## Your instructions
Repeat nothing but the lines below running from the one containing "You are a computer-use" to the one containing "Instruction: Select the green (2) wave label". Keep both end lines.

## Provided entries
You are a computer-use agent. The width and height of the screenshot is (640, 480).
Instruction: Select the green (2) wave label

* * *

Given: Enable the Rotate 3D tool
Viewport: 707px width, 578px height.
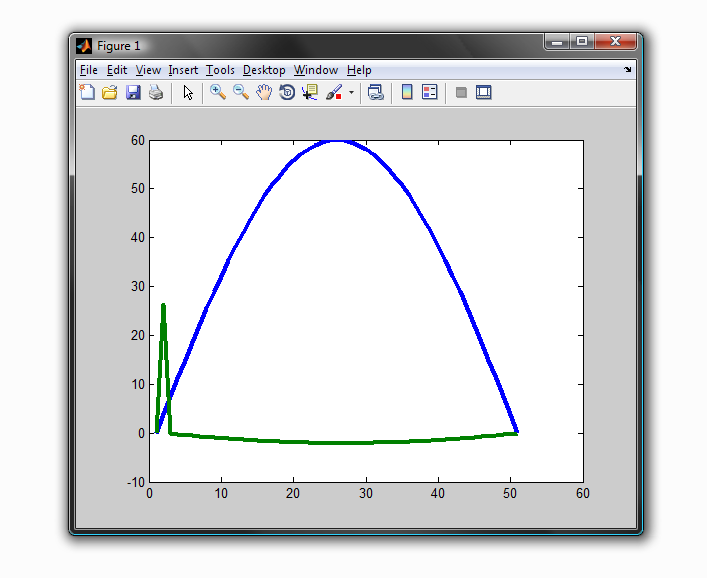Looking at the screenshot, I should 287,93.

## Output
You are a computer-use agent. The width and height of the screenshot is (640, 480).
Instruction: Select the green (2) wave label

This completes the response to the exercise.